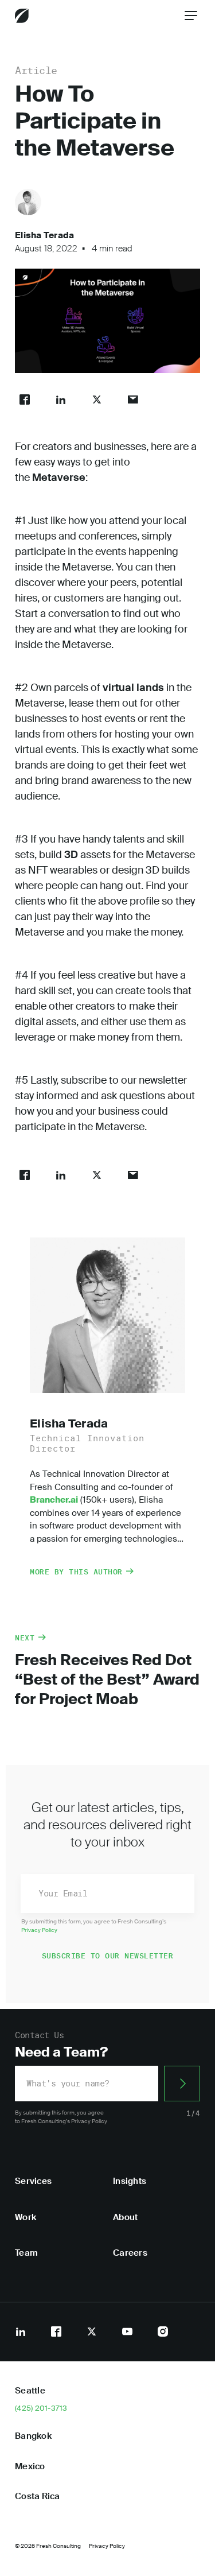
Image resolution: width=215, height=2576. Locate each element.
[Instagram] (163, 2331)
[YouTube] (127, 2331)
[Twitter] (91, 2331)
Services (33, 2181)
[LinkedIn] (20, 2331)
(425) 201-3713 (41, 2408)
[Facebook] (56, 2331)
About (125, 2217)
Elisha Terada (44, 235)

==

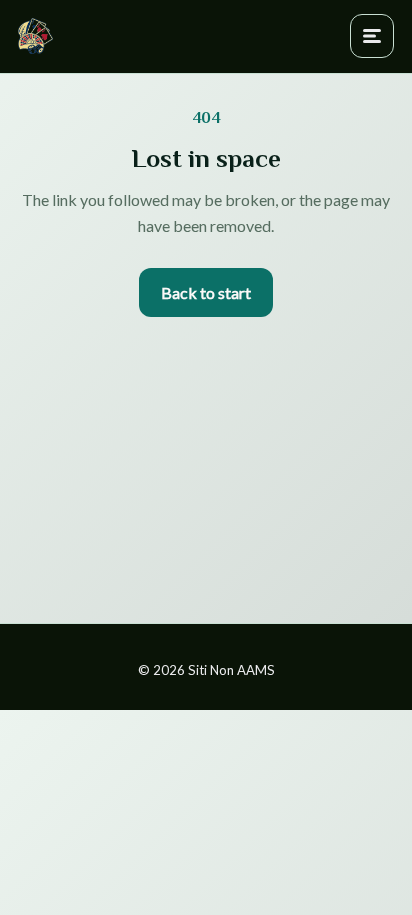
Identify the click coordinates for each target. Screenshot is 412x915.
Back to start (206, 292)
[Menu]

(Your assignment) Give back precisely the lines above that start at the line containing "Image resolution: width=215, height=2576." and end at the line containing "Elisha Terada (44, 235)", inclusive. No other lines belong in the output.

(Answer area)
Image resolution: width=215, height=2576. Locate each element.
[Instagram] (163, 2331)
[YouTube] (127, 2331)
[Twitter] (91, 2331)
Services (33, 2181)
[LinkedIn] (20, 2331)
(425) 201-3713 (41, 2408)
[Facebook] (56, 2331)
About (125, 2217)
Elisha Terada (44, 235)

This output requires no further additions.